━━ Fragmento del documento ━━
Los ámbitos donde quizá más se empleen tales normas de cobertura son el administrativo y fiscal pues la superproducción de normas en esas ramas del derecho facilita el poder encontrar disposiciones en las que ampararse para esquivar situaciones no deseadas para quien las usa.
Tal circunstancia hace que en los juzgados de primera instancia, dedicados a la materia civil, no sea una figura que suela apreciarse habitualmente.  Sin embargo, de un tiempo a esta parte, sí he podido observar en ellos una práctica que, desde mi punto de vista, cumple todos los requisitos de la figura del fraude de ley y que tiene consecuencias importantes en los desgraciadamente habituales procedimientos de ejecución hipotecaria.
En nuestro ordenamiento, el sistema de ejecución hipotecaria es tremendamente sencillo.  El acreedor que no ve satisfecha una deuda asegurada por medio de hipoteca plantea una demanda; se requiere de pago al deudor en el caso que no lo haya hecho previamente el propio acreedor y, para el caso que no hubiera pagado o no se oponga por algunas de las muy limitadas causas de oposición reguladas, el bien hipotecado sale a subasta con el fin de tratar de liquidar la deuda, o parte de ella, a través de su venta.
━━━
━━ Datos proporcionados ━━
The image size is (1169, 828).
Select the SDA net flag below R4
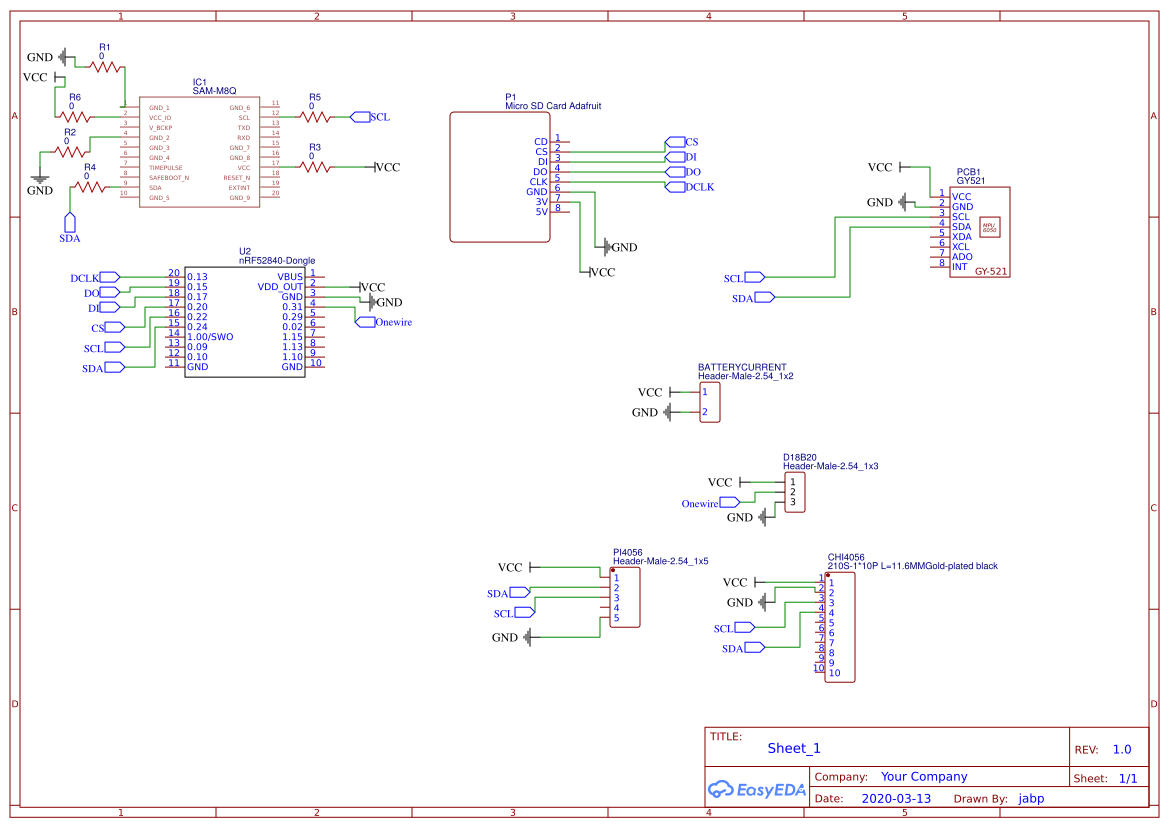69,222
━━━
*Enunciado*
Escribe sin ningún cambio la parte del texto sobre la ejecución hipotecaria que empieza en "En nuestro ordenamiento, el" y termina en "de su venta.".

*Respuesta*
En nuestro ordenamiento, el sistema de ejecución hipotecaria es tremendamente sencillo.  El acreedor que no ve satisfecha una deuda asegurada por medio de hipoteca plantea una demanda; se requiere de pago al deudor en el caso que no lo haya hecho previamente el propio acreedor y, para el caso que no hubiera pagado o no se oponga por algunas de las muy limitadas causas de oposición reguladas, el bien hipotecado sale a subasta con el fin de tratar de liquidar la deuda, o parte de ella, a través de su venta.